Que ferions-nous sans ce « je ne sais pas » ? Que pourrions-nous inventer sans la conscience de notre propre ignorance ? Mettre en commun nos incertitudes plutôt que nos certitudes nous rendrait encore plus solidaires dans le couple. Oser dire « Je ne sais pas, et toi ? » ouvrirait sur une curiosité échangée, riche de propositions et de rebondissements. Le savons-nous ?
Faire l’amour, partage ou contrainte
À ceux et celles qui pensent que le lit commun favorise l’équilibre et l’entente dans le
couple, à celui ou celle qui attend avec impatience le moment de se coucher pour faire
l’amour, à celui ou celle qui redoute le moment de se coucher par peur de devoir faire
l’amour : de quel « faire l’amour » parle-t-on et de quelle sexualité s’agit-il ?
Le lit commun invite-t-il à l’assouvissement d’un besoin sexuel souvent univoque ou à
l’aboutissement d’un échange tendre et sensuel ?

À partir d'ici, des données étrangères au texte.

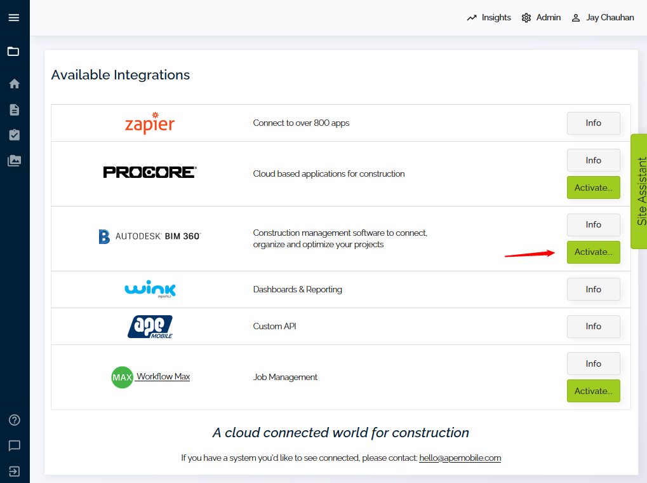Go to the home icon
Viewport: 647px width, 483px height.
point(14,84)
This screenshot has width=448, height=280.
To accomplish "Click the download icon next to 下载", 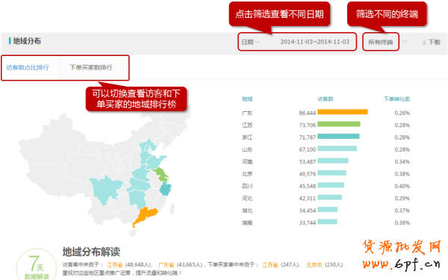I will 424,43.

Situation la plus fréquente :
Elle : « On est bien au lit, au chaud tous les deux, c’est bien, parce que j’ai toujours froid aux
pieds »
Lui : « Si elle se colle contre moi, je vais très vite avoir envie d’elle »
La proximité physique provoque chez la plupart des hommes un besoin et un désir de
rapprochement sexuel, désir naturel, physiologiquement spontané. Pour elle, le désir ne
sera pas instantané. La chaleur et l’intimité physique qui découlent de la proximité des deux
corps ne seront la plupart du temps pas suffisantes pour provoquer son désir.
Il reproche à sa compagne de ne pas l’aimer autant que lui puisqu’ elle n’a pas envie de
faire l’amour. Il la soupçonne de « frigidité, d’indifférence ou d’infidélité ».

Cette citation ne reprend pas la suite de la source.